The profane and uproarious Like Flies from Afar follows Machi through twenty-four hours of his eventful life—one full day in which to solve this mystery, or at least to make sure he isn't the one to take the fall.
The first novel to appear in English by the "subway janitor by night, novelist by day," who began his writing career while an undocumented immigrant in the United States, Like Flies from Afar will demonstrate why K. Ferrari is already an award-winning star of international crime fiction. A hardboiled noir thriller, a whodunit, a black comedy, and a filthy catalog of the excesses of wealth, this is a Jim Thompson novel for the globalized world.
"Not only is Like Flies from Afar a tough, perfectly constructed novel, it was written with the understanding that the noir is the new protest novel of the twenty-first century." ―Paco Ignacio Taibo II
"K. Ferrari is one of the most important voices in the contemporary Argentine crime novel. His unique tone creates characters that are unforgettable―realistic and poetic all at once. Like Flies from Afar is yet another example of his literary mastery." ―Claudia Piñeiro
A darker shade of absurdist noir featuring an Argentine businessman, as contemptible as he is successful, who finds his life inexplicably falling apart.

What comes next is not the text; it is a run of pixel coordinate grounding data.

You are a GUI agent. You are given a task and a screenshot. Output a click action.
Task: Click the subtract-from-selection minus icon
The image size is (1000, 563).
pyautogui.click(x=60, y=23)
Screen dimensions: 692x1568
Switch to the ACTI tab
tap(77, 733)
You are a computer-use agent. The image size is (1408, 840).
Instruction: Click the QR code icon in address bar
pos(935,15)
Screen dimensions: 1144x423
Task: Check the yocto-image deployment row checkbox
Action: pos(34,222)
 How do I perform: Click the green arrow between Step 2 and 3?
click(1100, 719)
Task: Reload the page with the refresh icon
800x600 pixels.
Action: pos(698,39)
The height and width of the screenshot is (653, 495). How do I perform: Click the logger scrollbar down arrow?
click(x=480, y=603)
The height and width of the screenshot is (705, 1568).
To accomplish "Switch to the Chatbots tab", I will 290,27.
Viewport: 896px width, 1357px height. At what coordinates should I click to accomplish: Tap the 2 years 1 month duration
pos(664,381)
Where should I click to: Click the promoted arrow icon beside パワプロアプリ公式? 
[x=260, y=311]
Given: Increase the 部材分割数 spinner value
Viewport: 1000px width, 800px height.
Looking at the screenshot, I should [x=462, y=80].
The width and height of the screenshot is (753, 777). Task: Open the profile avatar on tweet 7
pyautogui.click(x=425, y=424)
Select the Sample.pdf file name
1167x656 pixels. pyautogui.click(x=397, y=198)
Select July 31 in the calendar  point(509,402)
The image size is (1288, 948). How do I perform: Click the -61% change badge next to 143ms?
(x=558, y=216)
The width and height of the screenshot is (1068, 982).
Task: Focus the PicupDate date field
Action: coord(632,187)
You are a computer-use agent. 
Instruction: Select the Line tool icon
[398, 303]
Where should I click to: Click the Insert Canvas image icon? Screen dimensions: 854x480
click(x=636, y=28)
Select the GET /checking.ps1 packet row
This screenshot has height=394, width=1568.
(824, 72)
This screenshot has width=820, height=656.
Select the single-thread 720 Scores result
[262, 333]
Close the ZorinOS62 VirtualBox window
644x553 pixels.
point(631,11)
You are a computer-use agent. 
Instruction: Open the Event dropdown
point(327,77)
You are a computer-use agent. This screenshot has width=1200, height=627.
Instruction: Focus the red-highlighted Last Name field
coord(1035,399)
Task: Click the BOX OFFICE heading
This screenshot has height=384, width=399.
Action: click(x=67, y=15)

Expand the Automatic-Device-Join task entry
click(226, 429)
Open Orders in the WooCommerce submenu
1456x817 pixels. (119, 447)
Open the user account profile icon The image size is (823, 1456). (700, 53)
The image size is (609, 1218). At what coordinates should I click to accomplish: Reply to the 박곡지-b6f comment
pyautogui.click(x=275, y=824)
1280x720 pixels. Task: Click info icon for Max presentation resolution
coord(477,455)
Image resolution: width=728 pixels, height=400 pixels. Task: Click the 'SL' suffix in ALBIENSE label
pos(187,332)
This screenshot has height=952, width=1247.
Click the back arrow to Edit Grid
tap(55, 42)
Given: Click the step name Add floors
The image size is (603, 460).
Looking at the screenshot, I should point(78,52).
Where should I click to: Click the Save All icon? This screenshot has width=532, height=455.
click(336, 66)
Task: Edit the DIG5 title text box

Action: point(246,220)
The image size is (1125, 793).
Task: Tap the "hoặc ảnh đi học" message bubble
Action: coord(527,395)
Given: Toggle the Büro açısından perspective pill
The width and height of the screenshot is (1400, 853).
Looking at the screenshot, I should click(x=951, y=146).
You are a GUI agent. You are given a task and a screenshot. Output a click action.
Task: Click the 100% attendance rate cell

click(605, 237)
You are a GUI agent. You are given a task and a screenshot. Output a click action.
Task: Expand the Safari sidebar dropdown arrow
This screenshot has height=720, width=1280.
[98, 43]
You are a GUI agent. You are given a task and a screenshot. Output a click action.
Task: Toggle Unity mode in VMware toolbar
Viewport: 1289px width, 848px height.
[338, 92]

The opening of this short novel finds Mr. Machi in the afterglow of a fellatio-induced, cocaine-driven orgasm, luxuriating in his obscenely opulent success, as he prepares to take a drive. “He doesn’t need to wonder what success is, because he can feel it in the potent purr of the accelerator beneath his right foot, in the cushioned upholstery, in the power steering, in the sunlight and the stares of astonishment and envy reflecting off the BMW’s gloss finish,” writes Ferrari, who works as a subway-station janitor in his native Buenos Aires after having been deported from the United States in the 1990s. This is his first work to be translated into English, and it could pass as a madcap mixture of Kafka, Bukowski, and Jim Thompson. In quick order, the corrupt, politically connected Mr. Machi finds his tire sabotaged and his trunk somehow occupied by a corpse whose face has been mutilated beyond recognition. Then more clues seem to link Mr. Machi himself to the murder. He has no idea who the victim is, who the perpetrator was, or why he has been targeted. The book follows his efforts over one day to dispose of the body and the evidence and to discover the motive and culprits. He “feels there’s no bottom to the pit he’s fallen into,” and his attempts to dig himself out find him falling deeper in. He believes he has no enemies, but as he ponders his predicament, it appears to the reader that pretty much everyone he knows could have wished him ill—his wife and their children, his employees and partners, his rivals. His daughter’s boyfriend is a writer who supports himself with menial work (like the author) and has plans to write a detective novel much like this one, in which Mr. Machi would be the protagonist “and terrible things would happen to him.”
Though ultimately unsatisfying as a mystery, it works as an existential parable, with a protagonist whose character is destiny. - Kirkus Reviews
Like Flies from Afar comes with epigraphs from Jim Thompson and David Goodis, and Ferrari's writing is clearly modeled after theirs -- fast, sharp, and pitch-black dark; the third epigraph, squeezed in between the other two, is from Karl Marx, suggesting the novel's other focus, as its protagonist is the embodiment of ugly capitalism. Yet another epigraph on a separate page, from Rodolfo Walsh, spells the combination out more clearly: "If someone wants to read this book as a regular old thriller, that's their right" -- implying, of course, that it can also (or should) be read as something more than that.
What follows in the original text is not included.